We can use this same mechanical vs statistical differentiation to better examine the past Genji nerf that removed his ability to triple jump in one continuous airtime via wall climbing. For low tier players who weren’t even aware of this possibility, the change had virtually zero impact. For high tier players who were exploiting it as often as possible to maximize mobility and survivability, the change had real consequences to Genji’s overall strength and playability. My honest assessment of the Overwatch development team is that they never thought about these differential effects and instead saw the triple jump as just an unintended bug to be patched out. The ledge-dash-super-jump mechanic was probably thought of similarly, and patching it out only really affected the few hundred (I doubt it was really this many) players who could hit it reliably enough to implement it as part of their play style. The important lesson here is that these pure-mechanical patches had radically different impacts on players of different skill levels.
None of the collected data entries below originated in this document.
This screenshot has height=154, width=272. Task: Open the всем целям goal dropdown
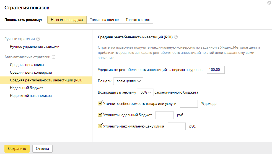[x=128, y=81]
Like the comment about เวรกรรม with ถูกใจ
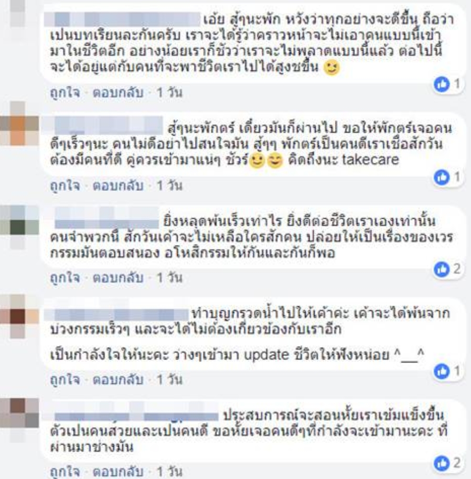Screen dimensions: 471x479 click(x=65, y=277)
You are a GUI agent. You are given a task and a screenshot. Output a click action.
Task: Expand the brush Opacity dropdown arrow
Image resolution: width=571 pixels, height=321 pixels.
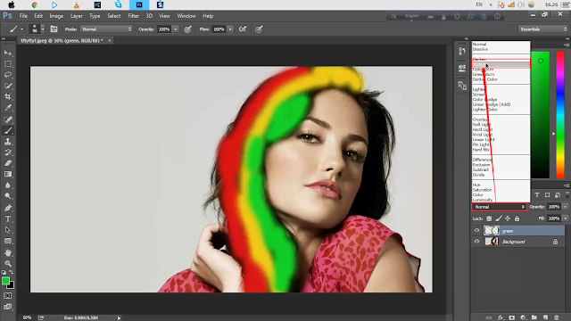pos(176,29)
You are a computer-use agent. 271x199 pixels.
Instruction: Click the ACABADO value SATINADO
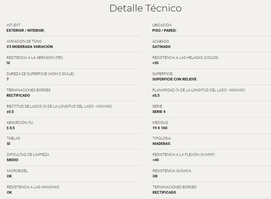click(x=162, y=47)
These two examples provide a powerful blueprint for the formulation of balance adjustments that demand different impacts upon different skill tiers:

If a hero is in a good place for low-skill players but too weak for high-skill players: widen the option space by loosening mechanical restrictions and let creativity and talent shine through as increased game impact by high-skill players.

If a hero is popular and strong in the hands of high-skill players but a bit weak when used by newer players, combine a statistical buff with a restriction of option space. Make the hero more narrowly defined and yet more powerful within that narrow role. This variety of change must be done most carefully, though, as elite players will always seek to exploit any statistical buffs to their maximum potential even if it requires playing the hero in a radically different way (see the most recent attempt at nerfing Lucio).

That’s the theory, but here are my resultant suggestions for real balances changes. Feel free to leave feedback on the article as a whole or just these ideas! My twitter is @jake_overwatch 🙂

Suggestions:

Bastion is a worse choice than soldier 76 virtually 100% of the time in high level play, but has a comfortable niche at median and below skill. Remove the self-stun upon Tank Transformation and when returning to Recon mode to allow for more aggressive initiations and the option to use Tank Form as effective counterplay in a fight. Also remove or adjust the Self-Repair animations that block the crosshair (that shit’s just annoying, yo). Average players will play just like they always have, but those smart enough to leverage these adjustments into a much more aggressive style will reap the rewards.

Widowmaker has felt incredibly map-dependent across the skill spectrum even after her charge-time buff. Decrease Hookshot cooldown (I suggest by 2-3 seconds) to increase mobility and escape options versus the dive composition that has come to define the meta. It is very dangerous to buff this hero with pure DPS, but giving her a slightly less narrow role might help her pick and win rates with skilled players.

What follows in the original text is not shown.